» **Testo fornito**
%%
La recente notizia della distruzione dei nastri inediti di Amy Winehouse da parte della sua casa discografica è stata presa da molti fan come un ennesimo colpo al cuore. Davvero di Amy non ci resterà che la sua voce e la manciata di canzoni edite, sentite milioni di volte, ma non ancora consumate. Ma, ha spiegato l’AD della Island Records, quello è un modo proprio per tutelare il ricordo di un’artista che, questo vien da pensare guardandosi intorno, è probabilmente destinata a rimanere una delle ultime rockstar. La stessa gentilezza non è stata riservata alla memoria di Amy quando, a cadavere ancora caldo, è stato tirato fuori in fretta e furia Lioness- Hidden treasures, verrebbe da dire, ma nella vita si impara anche dai propri errori, e onore alla memoria sia.
%%
» **Compiti richiesti**
A. Per favore, ricopia dal testo su Amy Winehouse qui sopra il passo da "La recente notizia" a "alla memoria sia.".
B. Elenca, in ordine, la prima parola di ciascuna frase del testo su Amy Winehouse.

» **Voci di dati archiviate**
%%
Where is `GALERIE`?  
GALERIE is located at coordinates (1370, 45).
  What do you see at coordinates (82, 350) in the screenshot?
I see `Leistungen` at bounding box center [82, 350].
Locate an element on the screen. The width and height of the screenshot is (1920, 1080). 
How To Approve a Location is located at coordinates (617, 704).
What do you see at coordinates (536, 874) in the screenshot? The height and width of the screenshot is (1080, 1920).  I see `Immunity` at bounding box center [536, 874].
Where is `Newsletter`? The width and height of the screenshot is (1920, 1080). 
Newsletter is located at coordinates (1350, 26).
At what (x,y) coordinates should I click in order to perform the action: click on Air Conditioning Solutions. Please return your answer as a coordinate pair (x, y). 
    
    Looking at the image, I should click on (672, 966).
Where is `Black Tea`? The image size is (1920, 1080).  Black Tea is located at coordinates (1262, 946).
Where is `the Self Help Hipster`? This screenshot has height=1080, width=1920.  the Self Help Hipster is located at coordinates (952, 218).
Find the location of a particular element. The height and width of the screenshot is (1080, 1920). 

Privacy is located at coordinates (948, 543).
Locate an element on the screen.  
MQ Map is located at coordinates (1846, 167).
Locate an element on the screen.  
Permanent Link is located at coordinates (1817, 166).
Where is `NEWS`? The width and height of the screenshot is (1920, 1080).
%%
» **Soluzioni dei compiti**
A.
La recente notizia della distruzione dei nastri inediti di Amy Winehouse da parte della sua casa discografica è stata presa da molti fan come un ennesimo colpo al cuore. Davvero di Amy non ci resterà che la sua voce e la manciata di canzoni edite, sentite milioni di volte, ma non ancora consumate. Ma, ha spiegato l’AD della Island Records, quello è un modo proprio per tutelare il ricordo di un’artista che, questo vien da pensare guardandosi intorno, è probabilmente destinata a rimanere una delle ultime rockstar. La stessa gentilezza non è stata riservata alla memoria di Amy quando, a cadavere ancora caldo, è stato tirato fuori in fretta e furia Lioness- Hidden treasures, verrebbe da dire, ma nella vita si impara anche dai propri errori, e onore alla memoria sia.

B. La, Davvero, Ma, La